El nuevo centro de detención está a unos kilómetros de la ciudad donde nació Pitágoras, un lugar que vive del turismo y donde la gente ve con recelo a los refugiados. “Todavía no sabemos si será un centro abierto o cerrado, pero vaya, está tan lejos que seguro que no veremos muchos refugiados por aquí” dice Alex Tambakologos, que trabaja en una agencia de alquiler de coches. El joven defiende que se envíe a los refugiados a islas deshabitadas “donde puedan vivir dignamente”. Antes de que se construyera el nuevo centro, aquí y en la ciudad vecina de Mitilene los vecinos se manifestaron en contra del proyecto. Políticos locales denuncian su coste y la adjudicación de las obras a empresas “amigas” de los conservadores de Nueva Democracia, el partido que gobierna Grecia.

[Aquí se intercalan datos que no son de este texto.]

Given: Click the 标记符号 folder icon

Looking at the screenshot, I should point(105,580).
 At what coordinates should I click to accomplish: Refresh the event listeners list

Zoe Byrgote, una funcionaria municipal jubilada, lamenta que “la situación en la isla es muy complicada porque los refugiados están por todas partes: roban en las casas y destrozan las iglesias”. Abonada a las teorías conspirativas, asegura que alguien mueve los hilos para que Europa sea objeto de una invasión de musulmanes. Asegura que no le molesta que se construya el nuevo centro “siempre que estén encerrados allí hasta que los envíen a otros países”. Ya no espera ningún tipo de solidaridad por parte de los otros países de la UE, porque “en Europa cada país mira por sí mismo y nadie se preocupa por los refugiados”.
La precariedad en la que viven los refugiados en los desbordados campos oficiales, como el de Samos o, antes, el de Moria, en la isla de Lesbos, ha obligado a las ONG a movilizarse para atender las necesidades más básicas, una actividad que el gobierno ha tolerado, porque en el fondo resolvía problemas. Pero las autoridades griegas, al igual que las italianas con los barcos de rescate humanitario en el Mediterráneo Central como el Open Arms, cada día ponen más pegas a los cooperantes.
Ni las grandes organizaciones humanitarias ni las ONG locales saben si podrán continuar trabajando en el nuevo campo, para el que Atenas ha impuesto un complicado procedimiento de registro, sin el cual no podrán trabajar dentro de las nuevas instalaciones. En una carta abierta, 68 organizaciones han denunciado que las condiciones de los centros cerrados “pueden atentar contra la dignidad humana”. Médicos Sin Fronteras lo denuncia sin rodeos: “Los refugiados sufren marginación en Grecia, pero lo que se está preparando es mucho peor: es una segregación en toda regla”.